=== Selected passage ===
TORONTO -- Donna Torres was sitting in the stands at the Rogers Centre Sunday afternoon when a fan sitting behind her figured out she was related to one of the Red Sox players.
“He said, ‘Who are you?’ I said, ‘I’m Mike Napoli's mom,’" Torres said. “The fan said, ‘Whoa, maybe he’ll do something good for you.’ I said, ‘He always does.’"
It’s not as if Torres rises from her seat, framed in soft light a la Glenn Close in “The Natural,” when Napoli comes to the plate. But there is something preternatural about how her son plays on Mother's Day.
Sunday afternoon in Rogers Centre, Napoli did a good turn for both his mom and the Red Sox, hitting a three-run home run that catapulted the Red Sox to a four-run first inning in their 6-3 victory against the Toronto Blue Jays. It was their biggest first-inning outburst this season, and helped the Red Sox salvage the series finale after two one-sided losses in the first two games.

=== Dataset extract ===
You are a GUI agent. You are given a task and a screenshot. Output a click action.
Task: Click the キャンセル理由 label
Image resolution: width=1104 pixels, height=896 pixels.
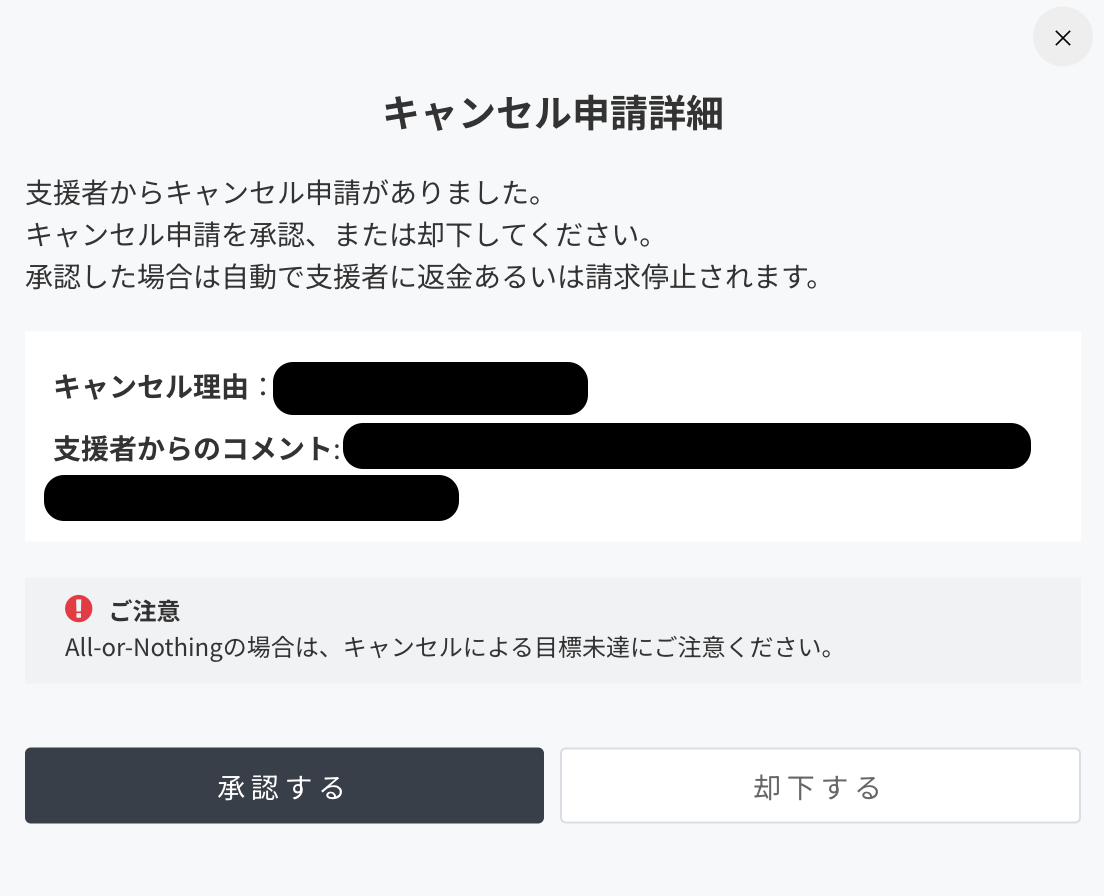pyautogui.click(x=150, y=387)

=== Required task 1 ===
Translate this sentence from the Red Sox article into Spanish: "It was their biggest first-inning outburst this season, and helped the Red Sox salvage the series finale after two one-sided losses in the first two games."
=== Required task 2 ===
Copy the passage of the Red Sox article that opens with the words containing "Sunday afternoon in" and closes with "first two games.".
=== Required task 3 ===
Proceed with the Red Sox article from the point where it stops.

=== Right answer 1 ===
Fue su mayor estallido ofensivo en una primera entrada en lo que va de temporada, y ayudó a los Red Sox a salvar el último partido de la serie tras dos derrotas abultadas en los dos primeros juegos.

=== Right answer 2 ===
Sunday afternoon in Rogers Centre, Napoli did a good turn for both his mom and the Red Sox, hitting a three-run home run that catapulted the Red Sox to a four-run first inning in their 6-3 victory against the Toronto Blue Jays. It was their biggest first-inning outburst this season, and helped the Red Sox salvage the series finale after two one-sided losses in the first two games.

=== Right answer 3 ===
“Home opener and Mother’s Day," Torres said. “Those are the two games I never miss. And he’s always done well on Mother’s Day."
A check of the box scores on Baseball-reference.com confirmed that this wasn’t just a mother’s pride talking.
Napoli is batting .424 (14-for-33) on Mother’s Day. His home run Sunday off Jays knuckleballer R.A. Dickey was his third Mother's Day blast. He also has doubled four times. Of the nine Mother’s Days on which he has played, he has hit safely in all but one of them. Since coming to the Red Sox, he’s 5-for-10 (.500) with two doubles and two home runs.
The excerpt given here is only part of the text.